Dечером мы – комитет попечения о беженцах – собрались на квартире у М. А. Марголиса; кроме хозяина, были тут иерусалимский врач доктор Вайц, в. Л. Глускин, Г. Н. Городецкий, американский турист Г. Каплан, З. Д. Левонтин, Трумпельдор, агроном Я. Г. Этингер и я. Перечисляю имена так тщательно, потому, что – выскажись то совещание против нашего плана – не о чем, вероятно, было бы теперь писать эту книгу. Но оно высказалось за: пятеро против двух, один воздержался. Протокол с датой 17 Адара 5675 года хранится у В. Л. Глускина в Тель-Авиве.
Через неделю мы созвали беженскую молодежь на собрание в бараке «Мафруза». Пришло около двухсот человек. За президентским столом сидел раввин Делла Пергола и другие члены беженского комитета, в том числе седой В. Л. Глускин.
Мы представили собранию отчет о положении. Требований консула Петрова англичане, конечно, не выполнят; но и вечно оставаться в бараках на чужом иждивении тоже не годится.

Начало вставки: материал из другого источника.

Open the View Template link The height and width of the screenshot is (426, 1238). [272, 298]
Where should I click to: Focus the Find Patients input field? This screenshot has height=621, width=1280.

С другой стороны – рано или поздно – британская армия двинется из Египта на Палестину. Из Яффы ежедневно приходят новые грустные вести: турки запретили еврейские вывески на улицах, выслали доктора Руппина, представителя сионистской организации, – несмотря на то, что он немец, – арестовали руководящих деятелей еврейского населения и заявляют, что после войны уж и совсем никакой еврейской иммиграции не допустят. Итак?..
Документ, который мы в ту весеннюю ночь подписали в этом голом и темном сарае «Мафруза», хранится теперь у В. Л. Глускина и будет некогда передан в национальную библиотеку нашу в Иерусалиме. Это – кусок бумаги обычного ученического формата; на нем резолюция о том, что учреждается еврейский полк, который предложит англичанам свои услуги для операций в Палестине, и около ста подписей. Первым подписался В. Л. Глускин.